EXERCISE OBJECTIVE: Omit all pictures and transcribe only the lines in the entries below that run from the line with "Image resolution: width=672" through the line with "Task: Click the stop".

RECORDS FOR THIS EXERCISE:

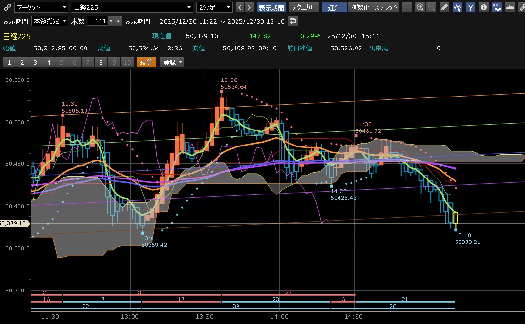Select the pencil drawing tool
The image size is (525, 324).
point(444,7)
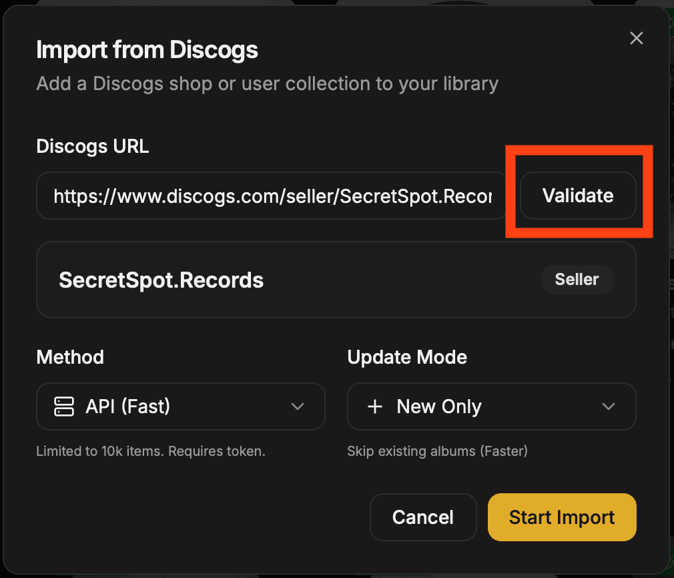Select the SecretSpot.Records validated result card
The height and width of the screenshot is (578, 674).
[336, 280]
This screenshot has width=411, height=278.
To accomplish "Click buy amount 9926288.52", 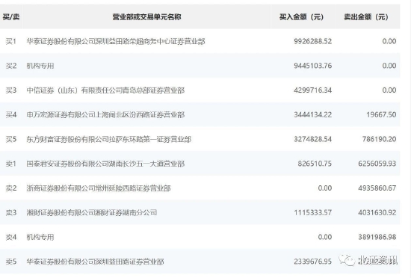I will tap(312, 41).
...
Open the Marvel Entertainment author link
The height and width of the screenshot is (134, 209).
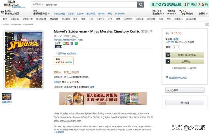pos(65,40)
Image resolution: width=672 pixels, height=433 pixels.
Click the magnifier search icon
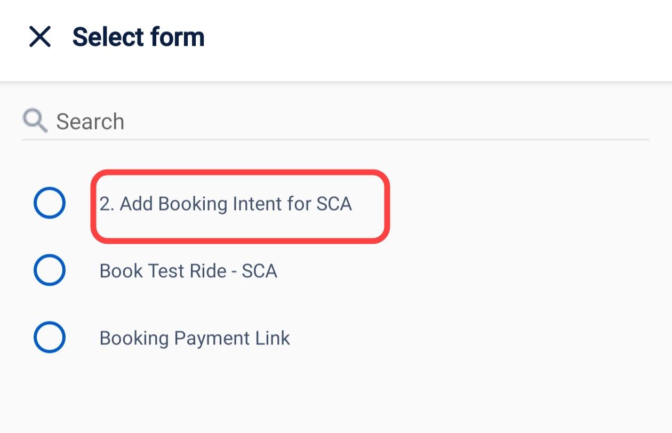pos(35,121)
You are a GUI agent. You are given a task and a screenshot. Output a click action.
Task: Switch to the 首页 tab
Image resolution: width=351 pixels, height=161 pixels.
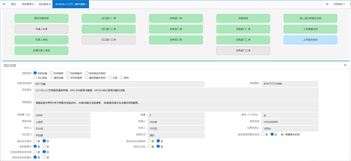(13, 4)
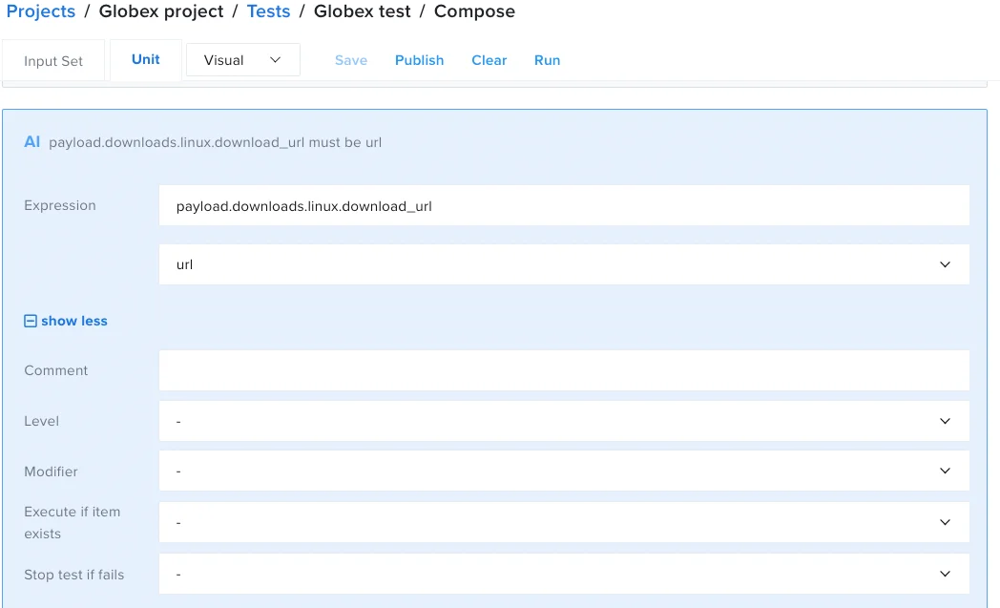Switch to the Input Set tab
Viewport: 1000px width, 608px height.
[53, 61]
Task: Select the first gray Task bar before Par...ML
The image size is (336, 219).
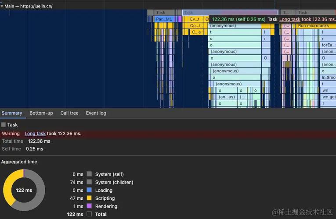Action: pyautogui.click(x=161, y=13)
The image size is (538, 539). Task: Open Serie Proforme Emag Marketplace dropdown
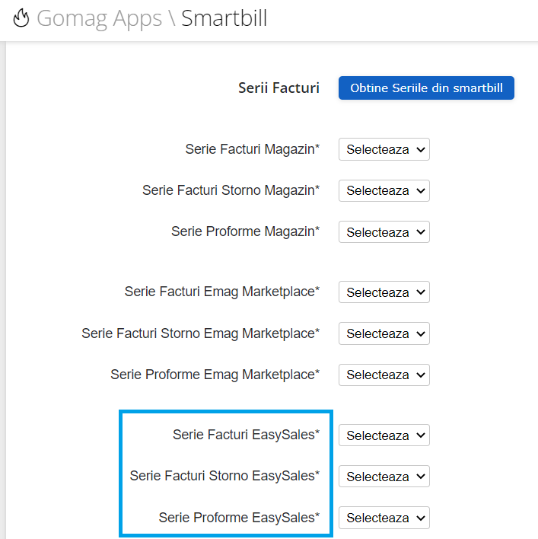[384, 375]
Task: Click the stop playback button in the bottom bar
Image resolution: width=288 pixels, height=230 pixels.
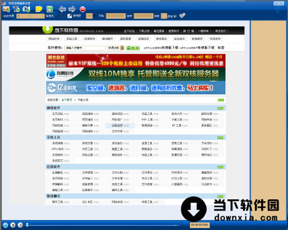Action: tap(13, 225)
--
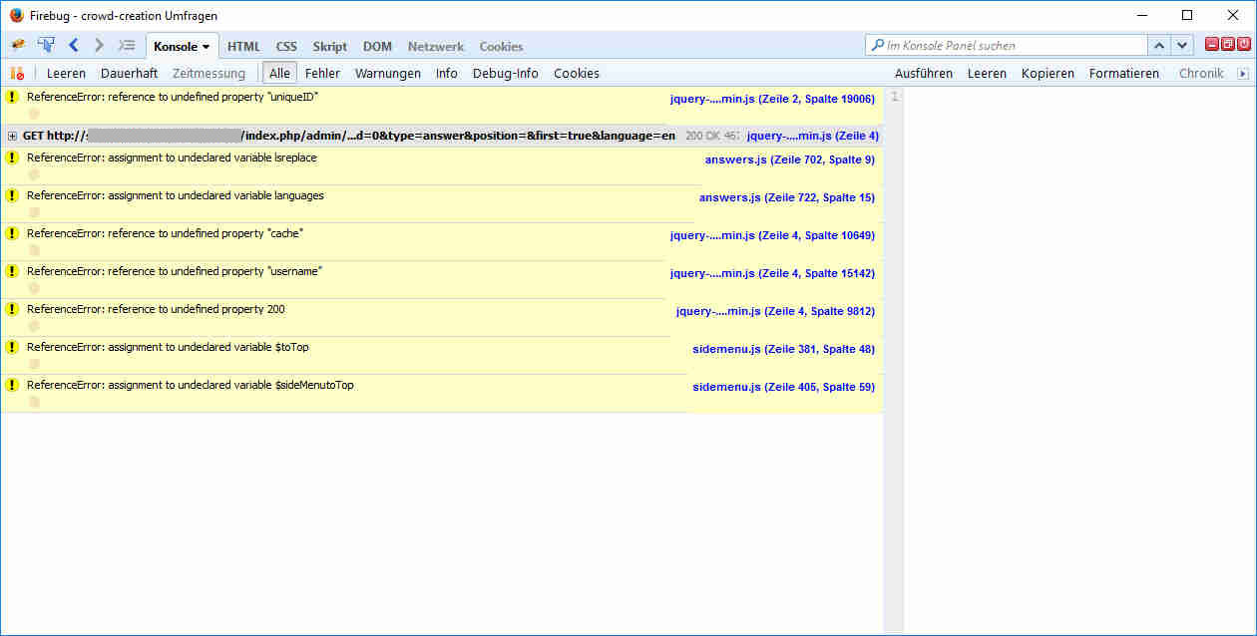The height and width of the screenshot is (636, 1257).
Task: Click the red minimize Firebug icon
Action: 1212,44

RESULT OF THE TASK:
Image resolution: width=672 pixels, height=433 pixels.
Click the magnifier search icon
pos(35,121)
You are a GUI agent. You are given a task and a screenshot. Output a click action.
Task: Switch to the 首页 tab
Image resolution: width=351 pixels, height=161 pixels.
(13, 4)
Switch to the Input Set tab
Viewport: 1000px width, 608px height.
[53, 61]
Task: Select the first gray Task bar before Par...ML
The image size is (336, 219).
Action: pyautogui.click(x=161, y=13)
The image size is (538, 539). Task: Open Serie Proforme Emag Marketplace dropdown
[384, 375]
Task: Click the stop playback button in the bottom bar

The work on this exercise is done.